W.R. Lethaby was, on the face of it, Richard Rogers’s opposite: clever, always top of his class, and a prize-winning draughtsman. He was born in Barnstaple, the son of Bible Christians, and articled to a local architect. His early career culminated in happy and productive years as Norman Shaw’s principal trusted assistant. Although he went on to become an architect and designer of distinction, it was his work as teacher and writer which gave a new rationale for industrial design. Godfrey Rubens illustrates the move by comparing a cabinet by Lethaby of 1890, a piece ‘designed on paper by one man and carried out by another – albeit a skilled carver’, with a chest of a year later, a design which arose from ‘the mere putting together of material’ and did not involve the carving of decoration. The notion that simple things could be honourably made by those who had not themselves designed them allowed an escape from the Ruskinian position that ‘art is the expression of man’s pleasure in labour,’ that it is wrong for ‘one man’s thoughts to be executed by another man’s hands.’ It links Lethaby, through ornament-free art, and the teaching of architecture and industrial design as technique and rational analysis, rather than style and decoration, to Rogers. But Lethaby also wrote about the importance of symbolism in architecture. Although the spirit of his work and writing is foreign to them both, he can be claimed as a founding father by High Tech and Post-Modern.

He believed that an architect should be on hand while a building is constructed, and when writing and teaching began to take up more of his time he designed fewer of them. Their combination of original thought with Arts and Crafts principles makes them hard to place, but All Saints Church at Brockhampton, and two or three thick-walled domestic interiors, have the kind of unstrained originality which American West Coast architects were achieving at about the same time. With different clients he might have done more, but he was unwilling to waste time courting them: ‘How my sympathies leap up,’ he wrote to Gimson, the architect and furniture-maker, ‘when you talk about not being able to dine out for work, or spend weekends looking for it.’ Moreover as the century advanced, and new techniques and materials proliferated, he began to feel technically and emotionally inadequate. He had lost the wish ‘to force his views on employers as a nostrum’, thought that a modern architect should be taught ‘engineering, with plenty of mathematics and hard building experience’, and knew, even so, that his own preference was for ‘rubble and thatch’. This cast of thought resulted in one astonishing solution – the roof of the church at Brockhampton, which is made of reed thatch over concrete.
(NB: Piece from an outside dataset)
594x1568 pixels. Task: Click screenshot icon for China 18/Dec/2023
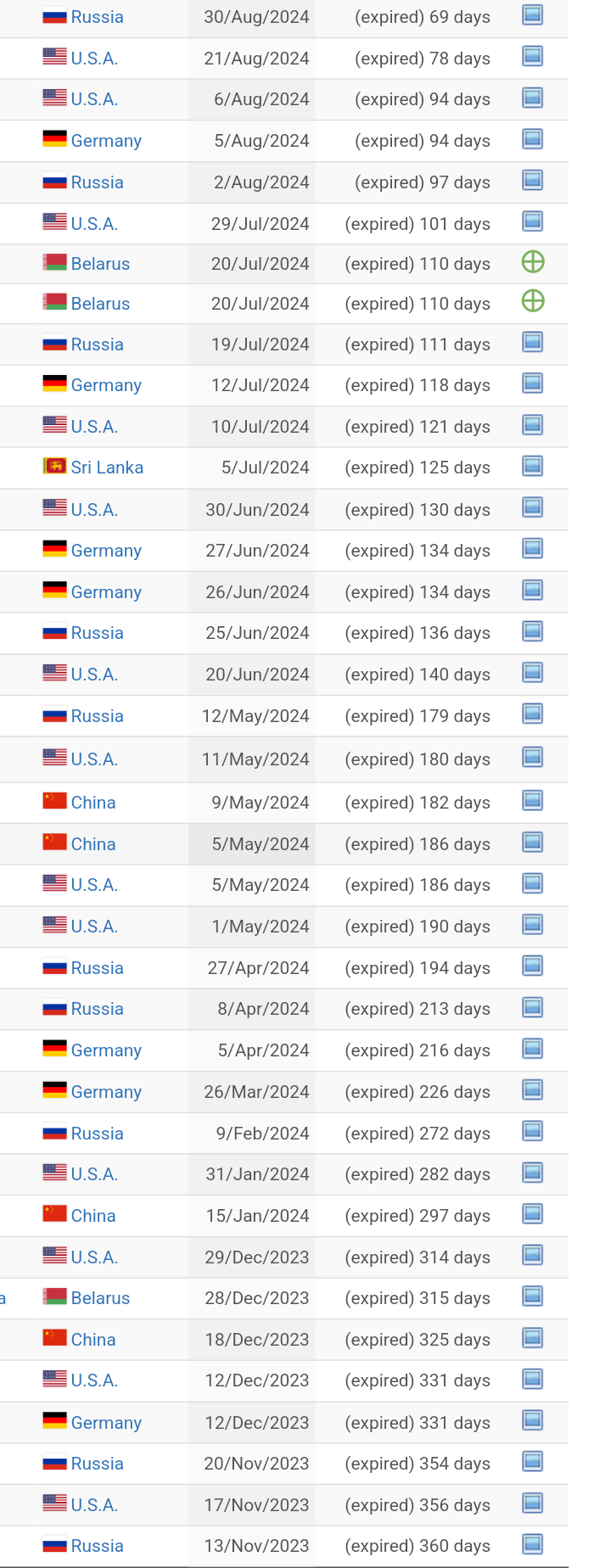click(x=532, y=1338)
He virtually gave up architecture after his marriage, at the age of 44, to Edith Crosby, a Bostonian a few years older than himself. Rubens describes him as remote, shy, lonely for much of his life, but presenting a calm, well-adjusted face to the world.

His authority came in part from the very fact that he did not build. His work at Westminster Abbey is a model for what is now accepted practice. He defended the preservation of a mid-Victorian fountain on the grounds that ‘it is one of the few Victorian attempts at making the place more delightful. Poor as it may be thought, it represents its time.’ He insisted that wall paintings which were fading be recorded, rather than restored, and on his departure from the post of Surveyor of the Fabric wrote: ‘The systematic cleaning of the structure and monuments ... has given me more pleasure than almost anything else ... the one greater pleasure is new work I have not done in the ancient church.’ Rubens’s book makes this remark, which could seem a piece of false modesty, ring entirely true. Lethaby’s attitude to clients, pupils and buildings seems to have given an unusual weight to the need to let them be themselves. The joint design for Liverpool Cathedral suggests that it made him an over-compliant collaborator, but it meant that his thinking about design education was more than an attempt to show how to do things his way. Rubens’s modest, useful and well-made book has the virtues of Lethaby’s own work.